- Born: Iksal, Israel
- Education: Tel Aviv University (BA) Columbia University (MFA)
- Occupation(s): Director, screenwriter
- Employer: New York University
- Notable work: Tel Aviv on Fire

= Sameh Zoabi =

Film writer and director

Sameh Zoabi (سامح زعبي, סמאח זועבי) is a Palestinian Israeli film writer and director best known for his 2019 film Tel Aviv on Fire.

==Childhood and education==
Zoabi grew up in Iksal, a village near Nazareth, Israel. His father is a farmer. He studied at Tel Aviv University, graduating with a dual degree in film studies and literature.
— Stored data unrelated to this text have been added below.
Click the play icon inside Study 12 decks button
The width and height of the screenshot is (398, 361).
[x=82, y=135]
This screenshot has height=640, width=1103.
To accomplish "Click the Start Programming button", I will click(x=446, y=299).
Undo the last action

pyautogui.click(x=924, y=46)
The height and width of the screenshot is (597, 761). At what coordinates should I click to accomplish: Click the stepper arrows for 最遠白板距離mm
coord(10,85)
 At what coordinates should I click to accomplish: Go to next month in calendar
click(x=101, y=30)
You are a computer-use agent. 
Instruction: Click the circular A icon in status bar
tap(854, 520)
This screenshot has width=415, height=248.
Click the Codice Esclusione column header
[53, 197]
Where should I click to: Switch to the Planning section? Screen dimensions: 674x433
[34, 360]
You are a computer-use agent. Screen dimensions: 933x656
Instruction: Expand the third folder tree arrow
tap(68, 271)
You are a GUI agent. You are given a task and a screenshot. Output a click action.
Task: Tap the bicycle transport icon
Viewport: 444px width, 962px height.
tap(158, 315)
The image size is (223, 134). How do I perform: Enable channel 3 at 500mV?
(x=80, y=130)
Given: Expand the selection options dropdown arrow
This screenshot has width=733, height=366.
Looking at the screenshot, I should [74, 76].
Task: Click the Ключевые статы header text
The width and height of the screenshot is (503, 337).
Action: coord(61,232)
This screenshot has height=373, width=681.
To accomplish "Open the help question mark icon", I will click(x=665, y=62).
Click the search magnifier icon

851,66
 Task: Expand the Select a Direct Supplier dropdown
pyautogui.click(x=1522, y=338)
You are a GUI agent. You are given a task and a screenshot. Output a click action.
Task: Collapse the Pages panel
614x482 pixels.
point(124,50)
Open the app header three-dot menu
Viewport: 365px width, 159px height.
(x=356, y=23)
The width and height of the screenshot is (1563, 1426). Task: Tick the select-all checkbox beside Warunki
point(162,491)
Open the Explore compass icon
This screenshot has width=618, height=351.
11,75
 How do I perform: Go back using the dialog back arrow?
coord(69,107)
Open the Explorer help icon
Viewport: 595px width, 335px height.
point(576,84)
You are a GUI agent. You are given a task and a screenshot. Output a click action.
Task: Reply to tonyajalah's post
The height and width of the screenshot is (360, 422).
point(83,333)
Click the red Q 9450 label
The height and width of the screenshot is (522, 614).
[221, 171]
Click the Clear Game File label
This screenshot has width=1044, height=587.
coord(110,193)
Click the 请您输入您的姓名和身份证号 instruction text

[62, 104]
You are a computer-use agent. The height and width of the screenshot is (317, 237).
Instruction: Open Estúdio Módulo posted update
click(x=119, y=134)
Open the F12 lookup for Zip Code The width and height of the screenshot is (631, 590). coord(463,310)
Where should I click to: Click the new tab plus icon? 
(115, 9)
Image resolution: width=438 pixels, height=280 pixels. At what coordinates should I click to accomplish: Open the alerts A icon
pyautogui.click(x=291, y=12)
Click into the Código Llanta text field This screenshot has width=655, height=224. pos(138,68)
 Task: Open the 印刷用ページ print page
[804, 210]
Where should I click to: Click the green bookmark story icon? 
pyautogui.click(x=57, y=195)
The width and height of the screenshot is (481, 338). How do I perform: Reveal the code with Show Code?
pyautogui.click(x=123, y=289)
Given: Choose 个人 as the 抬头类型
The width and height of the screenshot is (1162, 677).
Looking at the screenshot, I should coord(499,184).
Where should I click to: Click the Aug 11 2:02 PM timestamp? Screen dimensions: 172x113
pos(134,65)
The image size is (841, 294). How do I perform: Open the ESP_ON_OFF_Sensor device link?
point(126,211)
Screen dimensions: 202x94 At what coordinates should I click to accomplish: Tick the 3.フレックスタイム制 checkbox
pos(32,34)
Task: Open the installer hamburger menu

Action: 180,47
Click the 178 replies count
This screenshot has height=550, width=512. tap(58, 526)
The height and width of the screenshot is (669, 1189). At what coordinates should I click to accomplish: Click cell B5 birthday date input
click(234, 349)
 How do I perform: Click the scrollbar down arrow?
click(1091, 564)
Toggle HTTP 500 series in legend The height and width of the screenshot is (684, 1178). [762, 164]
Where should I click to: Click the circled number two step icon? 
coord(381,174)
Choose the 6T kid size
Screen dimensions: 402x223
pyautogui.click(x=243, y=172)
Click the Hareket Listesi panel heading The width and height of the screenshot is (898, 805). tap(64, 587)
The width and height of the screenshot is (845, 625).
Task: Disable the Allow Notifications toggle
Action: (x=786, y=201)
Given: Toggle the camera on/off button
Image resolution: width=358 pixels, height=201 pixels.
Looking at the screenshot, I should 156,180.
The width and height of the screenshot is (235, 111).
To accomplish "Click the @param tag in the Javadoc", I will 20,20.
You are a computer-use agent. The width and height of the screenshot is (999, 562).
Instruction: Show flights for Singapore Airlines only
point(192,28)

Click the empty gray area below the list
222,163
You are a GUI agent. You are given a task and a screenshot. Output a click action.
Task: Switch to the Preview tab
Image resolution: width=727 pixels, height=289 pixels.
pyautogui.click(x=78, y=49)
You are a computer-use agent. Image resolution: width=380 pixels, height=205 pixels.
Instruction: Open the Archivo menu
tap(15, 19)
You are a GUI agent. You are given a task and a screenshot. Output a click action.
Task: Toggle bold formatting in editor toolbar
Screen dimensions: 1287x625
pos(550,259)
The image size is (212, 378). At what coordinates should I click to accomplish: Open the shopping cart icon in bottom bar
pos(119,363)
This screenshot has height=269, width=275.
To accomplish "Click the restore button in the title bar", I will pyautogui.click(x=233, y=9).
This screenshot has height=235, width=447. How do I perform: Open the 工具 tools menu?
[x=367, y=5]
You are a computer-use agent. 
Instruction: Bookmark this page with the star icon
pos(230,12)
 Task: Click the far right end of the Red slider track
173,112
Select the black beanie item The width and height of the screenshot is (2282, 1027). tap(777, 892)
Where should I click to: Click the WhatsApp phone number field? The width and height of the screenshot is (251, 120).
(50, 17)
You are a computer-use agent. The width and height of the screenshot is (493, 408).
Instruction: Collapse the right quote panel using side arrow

He then attended Columbia University on a Fulbright scholarship, receiving his MFA in 2005.

Zoabi lives in Brooklyn and teaches at New York University.

==Career==
Zoabi made Be Quiet, a short film, in 2005. His feature length debut was Man Without a Cell Phone (2010). He won Best Screenplay Award at 12th Asia Pacific Screen Awards for Tel Aviv on Fire (2019). The movie was also nominated for a 2019 European Film Award for Best Comedy and was Luxembourg's submission to the 92nd Academy Awards for Best International Feature Film.